▸ **RECORDS SUPPLIED**:

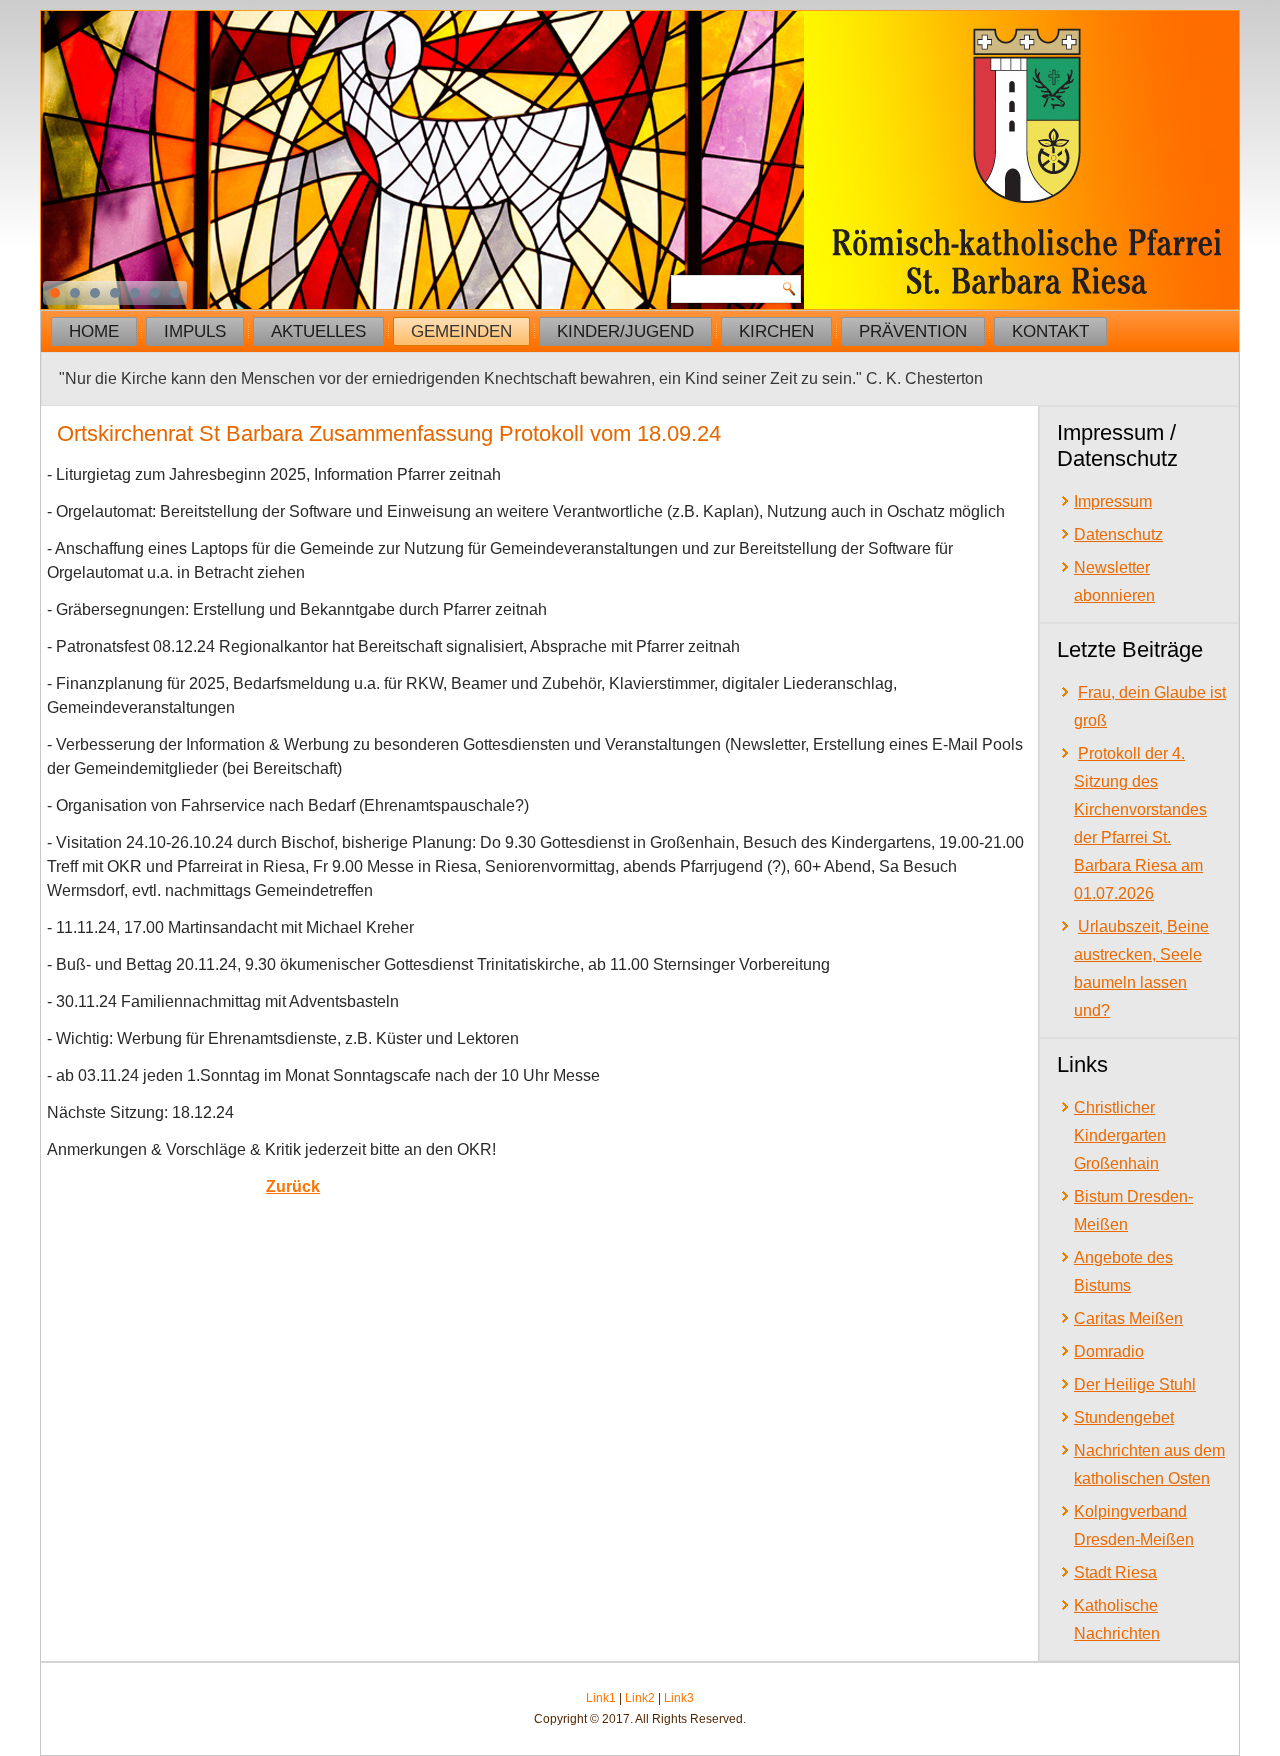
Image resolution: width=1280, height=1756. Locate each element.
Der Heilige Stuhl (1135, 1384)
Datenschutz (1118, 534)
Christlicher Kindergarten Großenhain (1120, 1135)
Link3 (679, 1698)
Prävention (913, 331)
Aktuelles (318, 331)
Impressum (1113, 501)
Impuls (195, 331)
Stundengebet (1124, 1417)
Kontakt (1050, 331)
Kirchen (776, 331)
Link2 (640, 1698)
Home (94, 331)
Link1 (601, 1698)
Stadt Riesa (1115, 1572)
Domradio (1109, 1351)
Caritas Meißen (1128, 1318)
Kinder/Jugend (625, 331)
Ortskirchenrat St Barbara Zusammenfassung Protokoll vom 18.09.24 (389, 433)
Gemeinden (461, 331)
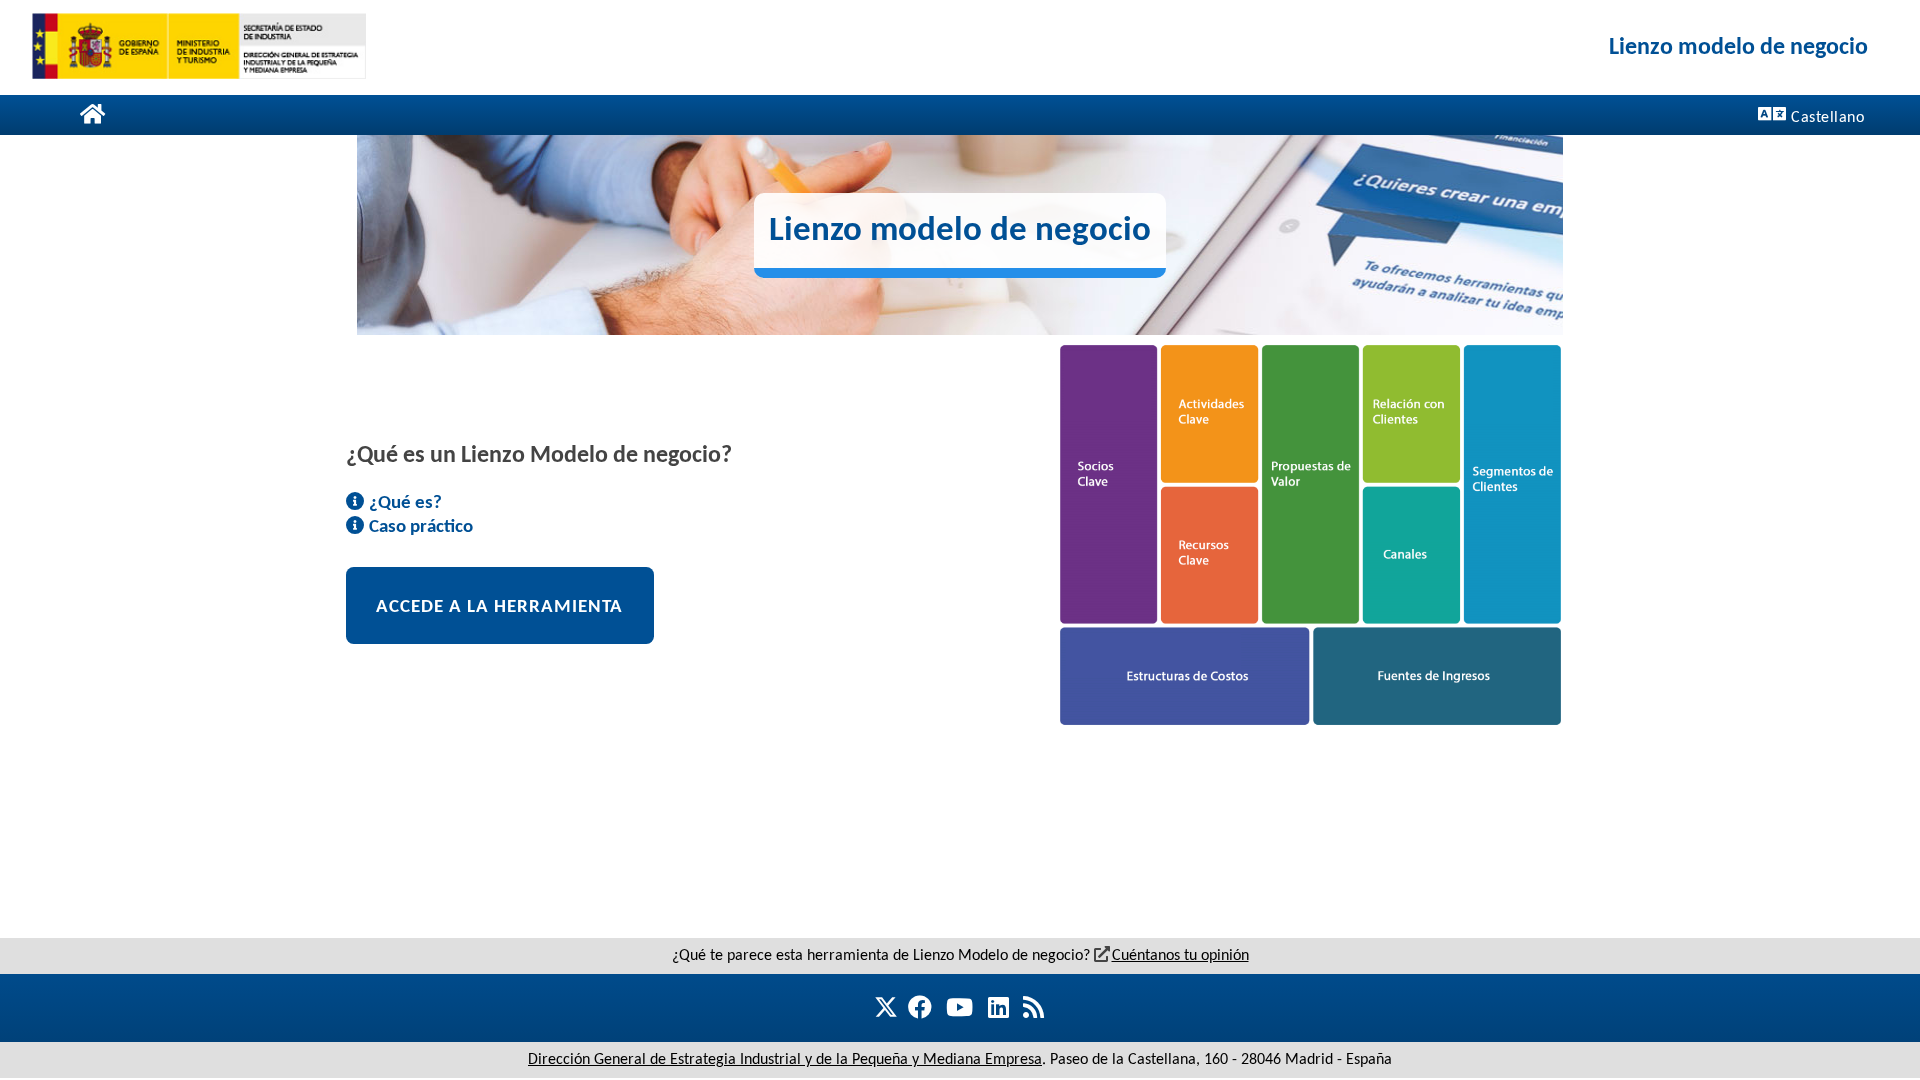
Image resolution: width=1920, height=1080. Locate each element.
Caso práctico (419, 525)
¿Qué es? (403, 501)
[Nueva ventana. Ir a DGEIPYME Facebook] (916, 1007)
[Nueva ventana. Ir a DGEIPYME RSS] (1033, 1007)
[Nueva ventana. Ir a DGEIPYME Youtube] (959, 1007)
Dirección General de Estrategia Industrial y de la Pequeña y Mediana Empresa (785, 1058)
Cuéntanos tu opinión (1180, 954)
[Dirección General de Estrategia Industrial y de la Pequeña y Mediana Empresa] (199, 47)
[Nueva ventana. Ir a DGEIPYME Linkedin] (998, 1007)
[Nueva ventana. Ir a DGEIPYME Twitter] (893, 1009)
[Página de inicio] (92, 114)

▸ **DIRECTIONS**:
All that should be printed is the lines from the one containing "Stadt Riesa (1115, 1572)" through the last line of the material above, both ends included, exactly as they stand; please skip the pictures.

▸ **EXERCISE RESULT**:
Stadt Riesa (1115, 1572)
Domradio (1109, 1351)
Caritas Meißen (1128, 1318)
Kinder/Jugend (625, 331)
Ortskirchenrat St Barbara Zusammenfassung Protokoll vom 18.09.24 (389, 433)
Gemeinden (461, 331)
Image resolution: width=1920, height=1080. Locate each element.
Caso práctico (419, 525)
¿Qué es? (403, 501)
[Nueva ventana. Ir a DGEIPYME Facebook] (916, 1007)
[Nueva ventana. Ir a DGEIPYME RSS] (1033, 1007)
[Nueva ventana. Ir a DGEIPYME Youtube] (959, 1007)
Dirección General de Estrategia Industrial y de la Pequeña y Mediana Empresa (785, 1058)
Cuéntanos tu opinión (1180, 954)
[Dirección General de Estrategia Industrial y de la Pequeña y Mediana Empresa] (199, 47)
[Nueva ventana. Ir a DGEIPYME Linkedin] (998, 1007)
[Nueva ventana. Ir a DGEIPYME Twitter] (893, 1009)
[Página de inicio] (92, 114)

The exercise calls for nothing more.